I thank God that my sins,our sins have been taken away through Jesus’ sacrifice. But what about Passover? Passover is all about freedom. The Angel of Death passes over the Israelites and they are set free from slavery. Before his death at a Passover meal Jesus links his Sacrifice to bread and wine of the Passover meal. This meal the Jews ate every year to remember their slavery and their freedom. Jesus is all about freedom, and he asks us to remember this as we break bread as a memorial of his death.

If we make everything about atonement, bout being put right with God through our sins being taken away and forget to remember it is also about freedom, it is like saying to God, “I don’t want your freedom.” Instead we should be celebrating our freedom in Christ.

That is what was bugging me, but while I was thinking about it, a friend of mine, Sean, on Facebook, in a totally different context, as discussion of the 10 Commandments, posted:

Not true. Jesus came to fulfill the law, not abolish it.

Matthew 5:17 “Do not think that I have come to abolish the Law or the Prophets; I have not come to abolish them but to fulfill them.”

Jesus was the only person in history to keep the law perfectly and thus provide Himself as a living sacrifice:

“For by one sacrifice he has made perfect forever those who are being made holy.” (Hebrews 10:14.

Therefore, the law no longer has the power of life or death over us, because it has been fulfilled and kept perfectly, according to Gods standard, by Jesus, and Jesus has been sacrificed in our place.

Therefore, we can live in freedom from the law because we have been set free from the law by Jesus. But the law has not been abolished, only fulfilled:

“Through him everyone who believes is set free from every sin, a justification you were not able to obtain under the law of Moses”. (Acts 13:39).

It might seem like semantics, but it is an important distinction.

That was three weeks after the sermon. He could easily have quoted Romans 8:2

For the law of the Spirit of life in Christ Jesus has set you free from the law of sin and of death.

That, written by the same Paul that we use get our theories of atonement, clearly links Christ’s death also to freedom.

I am not criticising the sermon from early October, as I said to get everything achieved by the passion of Christ in one sermon is a thankless task, and the one aspect it covered was well covered.  I have mentioned one of the other things and ended up with a blog over 4 times my usual blog length. We are still only scratching the surface.

Let us celebrate not only the forgiveness of our sins but also our freedom from the law of sin and death.

Thanks Sean for clearing my mind on this.

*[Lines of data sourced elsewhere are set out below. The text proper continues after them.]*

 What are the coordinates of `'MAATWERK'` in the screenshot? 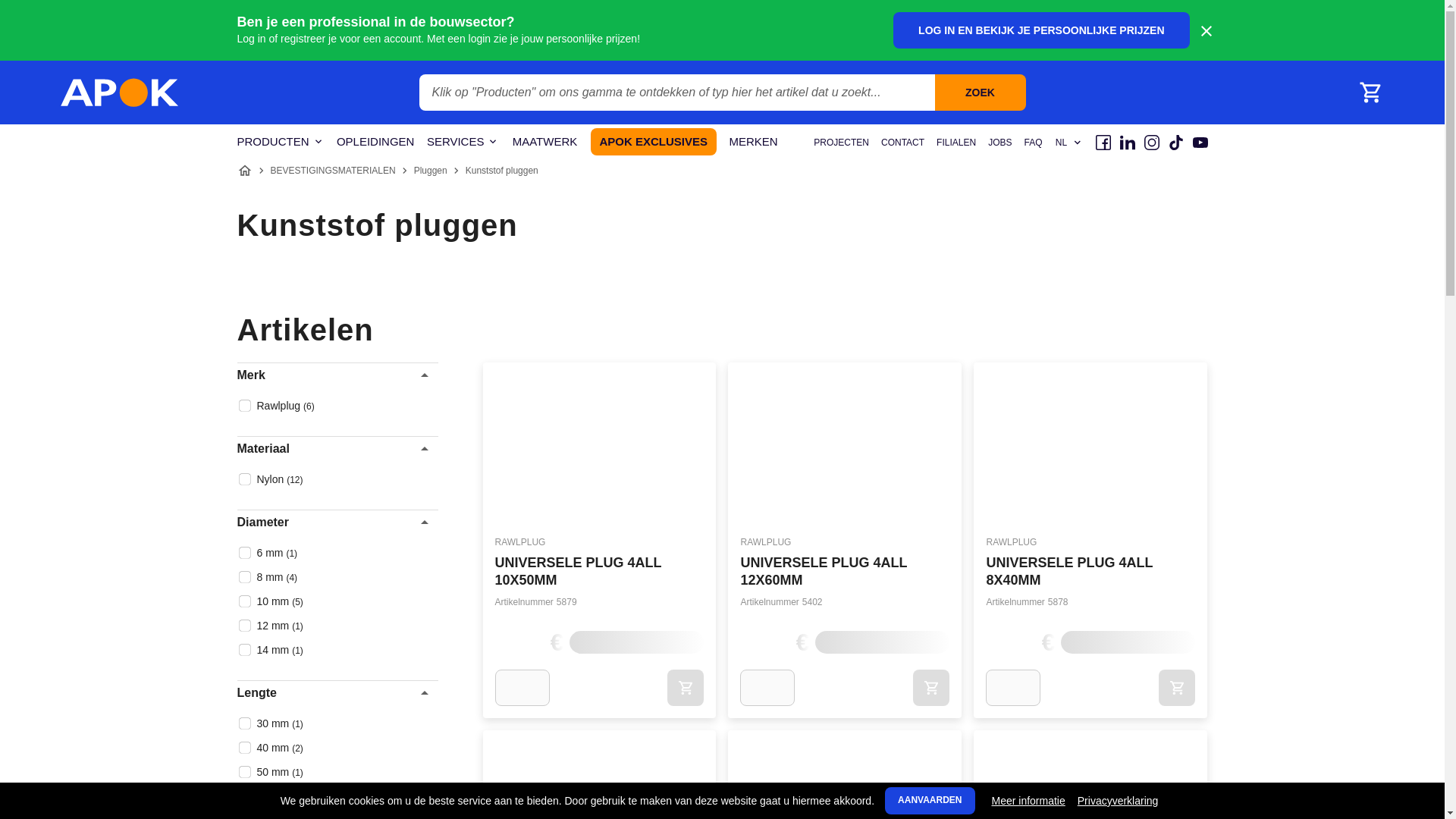 It's located at (544, 142).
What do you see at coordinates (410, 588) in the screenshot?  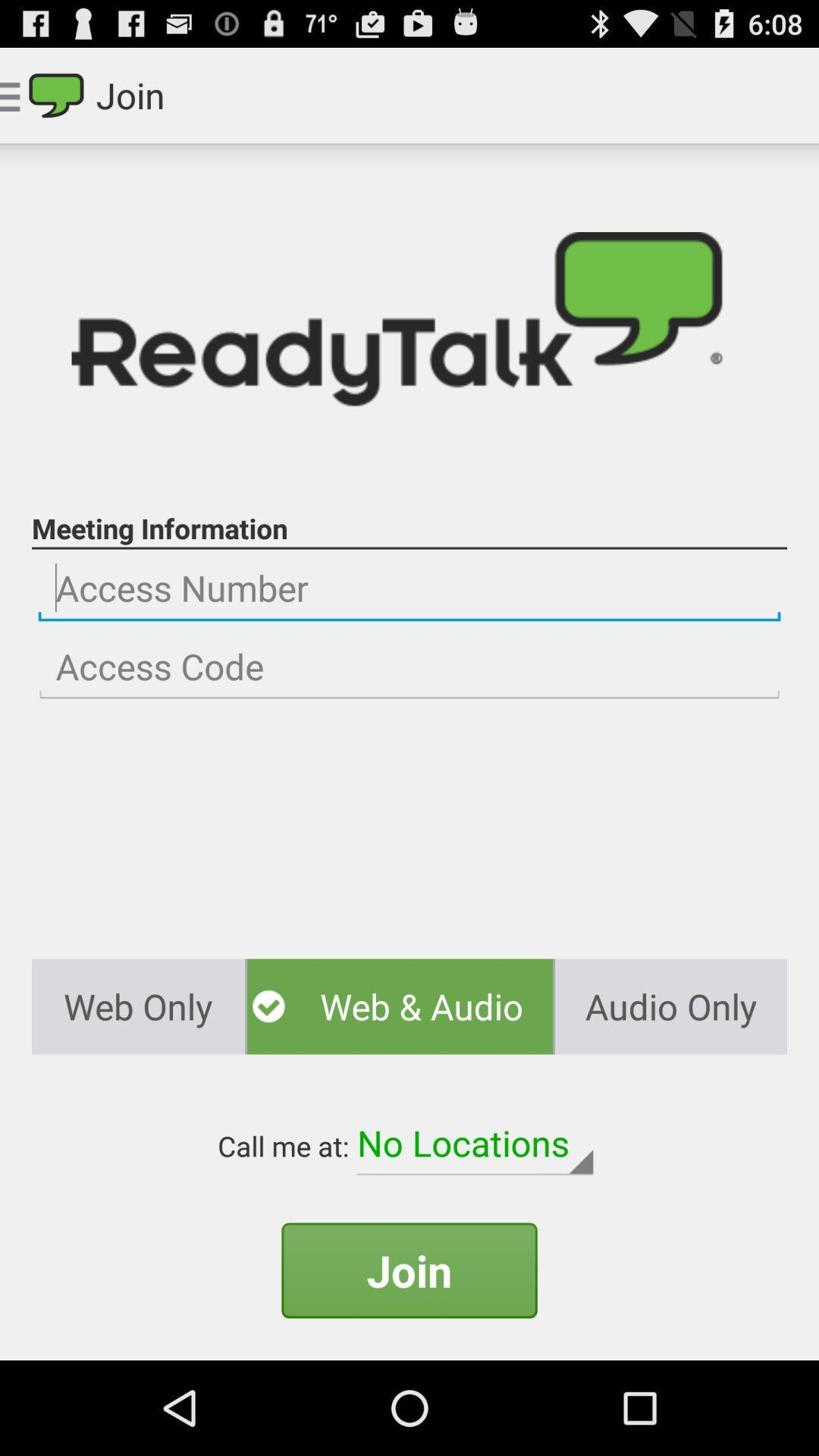 I see `access number` at bounding box center [410, 588].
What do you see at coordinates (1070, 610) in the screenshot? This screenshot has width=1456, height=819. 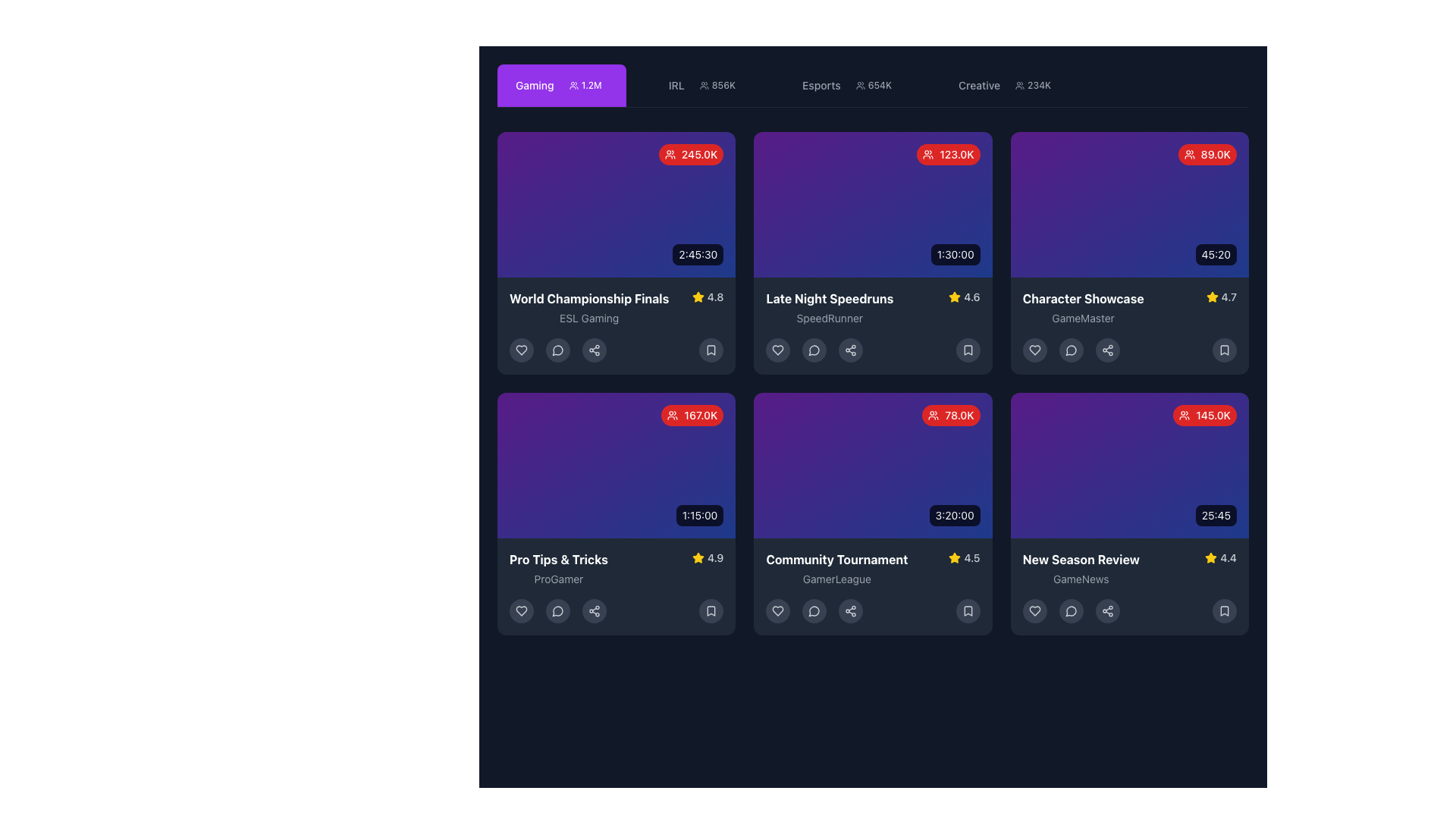 I see `the comments icon button located at the bottom right of the 'New Season Review' card` at bounding box center [1070, 610].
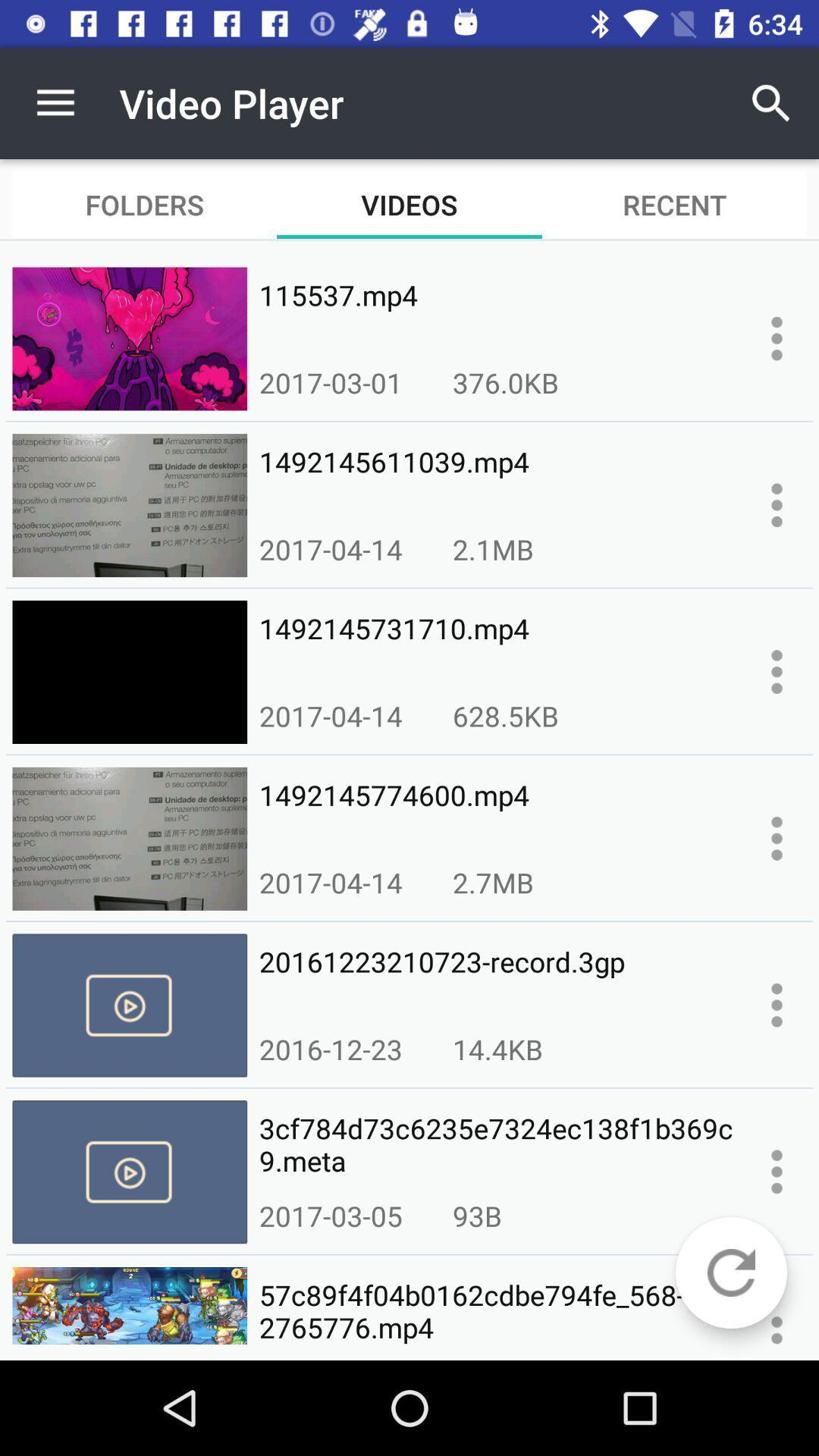  I want to click on reload page, so click(730, 1272).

Bible quotes from New Revised Standard Version Bible: Anglicised Edition, copyright © 1989, 1995 the Division of Christian Education of the National Council of the Churches of Christ in the United States of America.

2 thoughts on “I don’t want your freedom

  1. John Mellor

    Good to have time to read about atonement and freedom. So much more peace and joy in these short — and longer — blogs than what I normally waste time reading on facebook.

    1. Thanks John
      But even atonement and freedom are not the end of it. I don’t think we will ever realise the full scope of what was achieved by the crucifixion and ascension.